Beats & Elements & Camden People’s Theatre release their hip hop theatre production No Milk for the Foxes

Two security guards. One-night shift. Zero hours contracts.

Beats & Elements and Camden People’s Theatre’s 2015 production of No Milk for the Foxes, which explored David Cameron’s England from the perspective of the working class through spoken word, beatboxing and live looping, is set to be released online from Tuesday, 16 June.

Meet Marx, white working-class male from Croydon, and Spaxx, Anglo-Indian from Mitcham. Two security guards, one-night shift, zero hours contracts.

Is it important to aspire to a higher station or better just to accept your lot? As the television monitors buzz in front of them, two friends pass the night shift debating status, class, and milk. Marx is keeping his head down, working hard and praying his contract will be extended. He is saving up to take his girlfriend Gemma on her dream holiday to Tenerife. Sparx just cannot wait to clock off and roll a spliff. Minimum wage with no pension? He has had enough. Today he is leaving. Quitting. Definitely. Although, he said that yesterday…

Through spoken word, humour, live looping and beatbox, No Milk for the Foxes explores Cameron’s England from the perspective of the working class.

As working-class artists themselves, the creators want to challenge representations of class on the modern stage and bring humour and humility to their audiences.

Musician, rapper and theatre maker Conrad Murray said:

The show is a hip-hop tragicomedy about class, about the inequalities in society. We meet two working class guys working night shift in Croydon on zero hours contracts. From the outside, it is seeming like they are a couple of entitled losers, possibly lazy. But as we go on, we realise that they are products of their generation. 

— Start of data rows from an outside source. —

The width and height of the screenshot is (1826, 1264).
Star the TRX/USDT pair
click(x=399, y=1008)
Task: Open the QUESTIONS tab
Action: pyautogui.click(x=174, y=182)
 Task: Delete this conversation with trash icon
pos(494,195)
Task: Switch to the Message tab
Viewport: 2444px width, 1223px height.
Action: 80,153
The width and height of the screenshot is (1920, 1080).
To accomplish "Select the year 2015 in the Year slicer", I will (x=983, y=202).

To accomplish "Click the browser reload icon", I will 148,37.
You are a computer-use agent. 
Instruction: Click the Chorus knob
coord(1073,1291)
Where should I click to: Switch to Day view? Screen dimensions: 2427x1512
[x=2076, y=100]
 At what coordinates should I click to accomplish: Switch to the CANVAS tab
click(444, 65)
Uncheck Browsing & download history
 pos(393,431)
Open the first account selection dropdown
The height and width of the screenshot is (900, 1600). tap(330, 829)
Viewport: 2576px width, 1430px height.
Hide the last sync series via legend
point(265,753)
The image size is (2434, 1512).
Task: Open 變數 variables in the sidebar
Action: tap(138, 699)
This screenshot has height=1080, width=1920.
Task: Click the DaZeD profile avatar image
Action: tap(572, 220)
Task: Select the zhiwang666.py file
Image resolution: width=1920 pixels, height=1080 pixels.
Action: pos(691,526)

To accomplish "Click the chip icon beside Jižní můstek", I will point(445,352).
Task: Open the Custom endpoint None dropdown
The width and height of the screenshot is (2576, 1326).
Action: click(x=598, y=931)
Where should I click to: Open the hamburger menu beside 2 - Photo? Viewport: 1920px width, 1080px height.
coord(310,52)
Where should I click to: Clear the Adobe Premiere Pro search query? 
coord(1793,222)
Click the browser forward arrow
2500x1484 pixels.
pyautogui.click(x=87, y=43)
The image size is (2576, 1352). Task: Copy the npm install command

We made the show five years ago, on the eve of David Cameron’s Tories winning the election. The reception from the audience was amazing. During the original run we had many people come up to us to say it inspired them, and even changed their way of thinking about class and theatre. 

Amidst the plethora of streamed theatre, we feel like there are not many hip hop theatre shows that explore the lives of the working class. This one is for the people!”

London-based Beats & Elements are made up of Conrad Murray – who directed the acclaimed BAC Beatboxing Academy (where he is the Artistic Director) production of Frankenstein: How To Make a Monster and composed the soundtrack to the recent acclaimed Pilot Theatre production of Crongton Knights – and storyteller, poet, rapper and theatre-maker, Paul Cree, whose credits include performing around the UK at festivals and events, such as Bestival, Latitude, Secret Garden Party, One Taste and Edinburgh Fringe.